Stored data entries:
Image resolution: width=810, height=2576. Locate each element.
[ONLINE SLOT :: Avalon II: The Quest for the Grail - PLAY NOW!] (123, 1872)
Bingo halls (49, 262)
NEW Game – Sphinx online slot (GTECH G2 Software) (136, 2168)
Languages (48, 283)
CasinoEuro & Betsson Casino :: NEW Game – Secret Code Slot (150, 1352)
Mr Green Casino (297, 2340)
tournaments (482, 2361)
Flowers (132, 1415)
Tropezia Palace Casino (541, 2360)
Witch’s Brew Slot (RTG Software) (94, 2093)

[To do]:
Word for word, return the entire set of entries.

[Solution to this task]:
Image resolution: width=810, height=2576. Locate each element.
[ONLINE SLOT :: Avalon II: The Quest for the Grail - PLAY NOW!] (123, 1872)
Bingo halls (49, 262)
NEW Game – Sphinx online slot (GTECH G2 Software) (136, 2168)
Languages (48, 283)
CasinoEuro & Betsson Casino :: NEW Game – Secret Code Slot (150, 1352)
Mr Green Casino (297, 2340)
tournaments (482, 2361)
Flowers (132, 1415)
Tropezia Palace Casino (541, 2360)
Witch’s Brew Slot (RTG Software) (94, 2093)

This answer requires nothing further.